It was always going to take some time for the Future Fund to invest fully its $55 billion in funds.

Beginning its investment program in the midst of a full-blown global investment crisis has made the fund even more patient in its process.

Since its investment program began in July 2007, the Future Fund's total return has been minus 0.24 per cent.

"I certainly didn't think we'd be standing here proud of a negative print," Future Fund chief investment officer David Neal told a Melbourne Centre for Financial Studies industry briefing this week.

But given the context of the savaging experienced by the investment markets, Neal said the investment team was "proud of protecting the fund's capital" to the extent it had.

 
 

The fund's mandate from the government is to target a long-term average annual return of at least the Consumer Price Index plus 4.5 per cent to 5.5 per cent a year.
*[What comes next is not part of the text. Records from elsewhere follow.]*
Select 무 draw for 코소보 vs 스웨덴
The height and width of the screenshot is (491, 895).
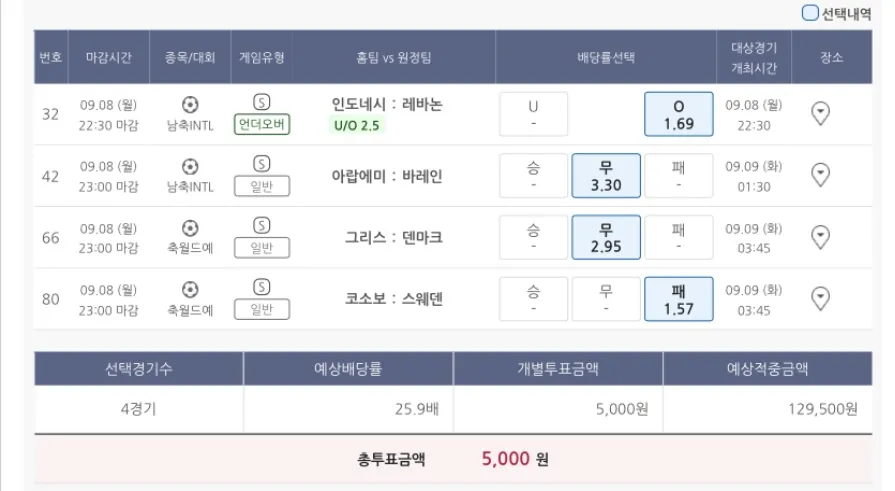tap(605, 298)
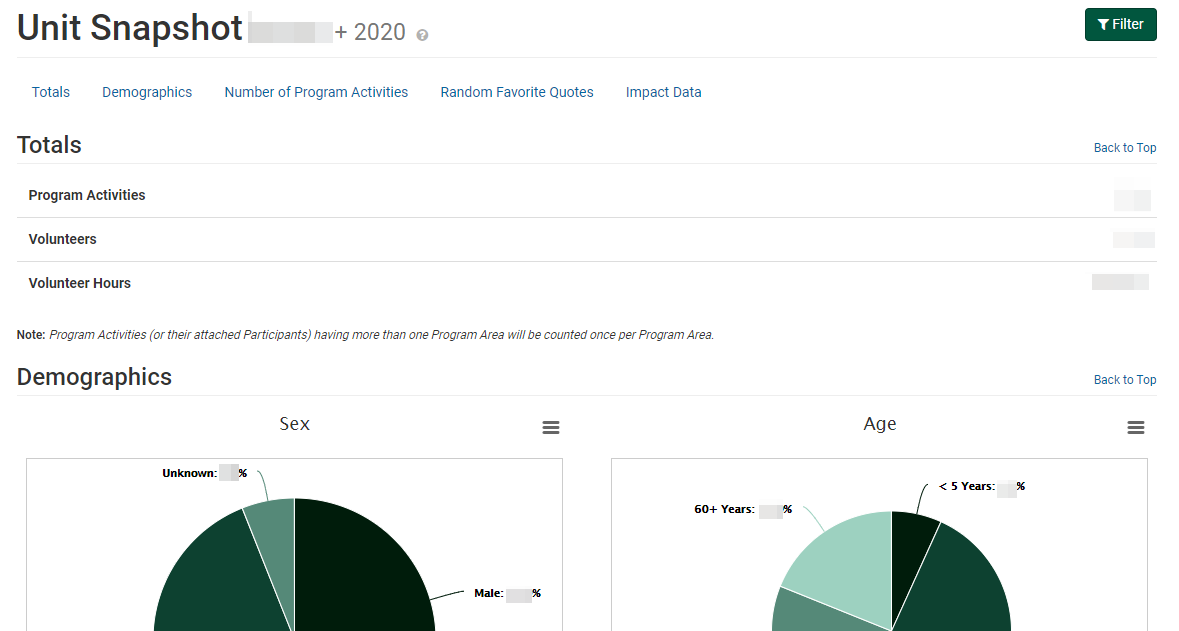This screenshot has height=631, width=1179.
Task: Click Back to Top beside Totals heading
Action: [1124, 147]
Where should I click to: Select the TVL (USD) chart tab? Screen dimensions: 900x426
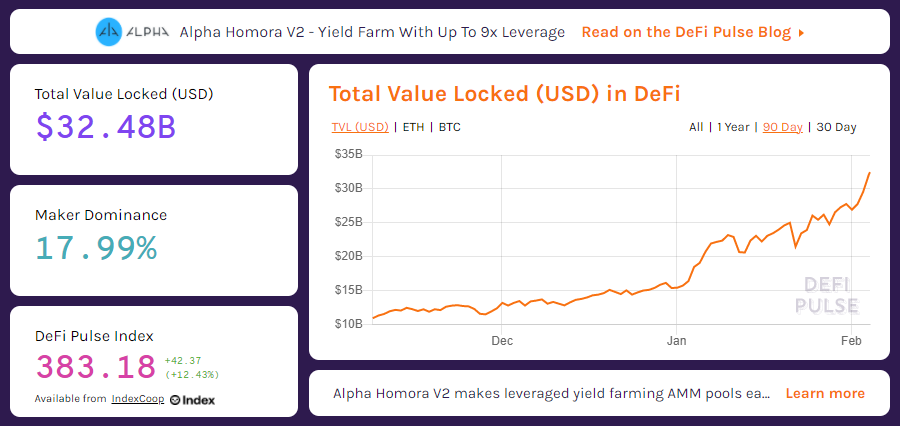point(360,127)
In the transition period, while the fund develops its long-term asset allocation, the government expects a lower return.

The parlous investment environment meant the Future Fund's present asset allocation bore little resemblance to its stated long-term target allocations, Neal said.

In particular, the fund held 48.1 per cent in cash at the end of November, versus its long-term target of full investment. Equities (in which the fund includes private equity) are currently 28.8 per cent of the portfolio (excluding the Telstra stake), versus a long-term intention of 35 per cent.

Debt securities, at 17.6 per cent, are closest to the target allocation of 20 per cent.

Neal said exposure to interest-bearing securities was being "built up reasonably quickly" given the bevy of attractive opportunities thrown up by market dislocation - with the proviso that the fund wanted to see "claim on first cash flow" wherever possible.

The fund's statement of investment policies envisions 30 per cent of its holdings in tangible assets - defined as property, infrastructure and utilities, in listed or unlisted form - and 20 per cent in alternative assets, which the fund considers to include a range of risk premiums (for example, commodities and futures and insurance-based strategies), and skill-based absolute-return investments.

At present, the tangible assets allocation is 2.9 per cent, while that for alternative assets represents 2.5 per cent of the fund's assets. Neal told the briefing the fund was "in no rush" to populate these buckets fully, given valuations were a long way from readjusting fully.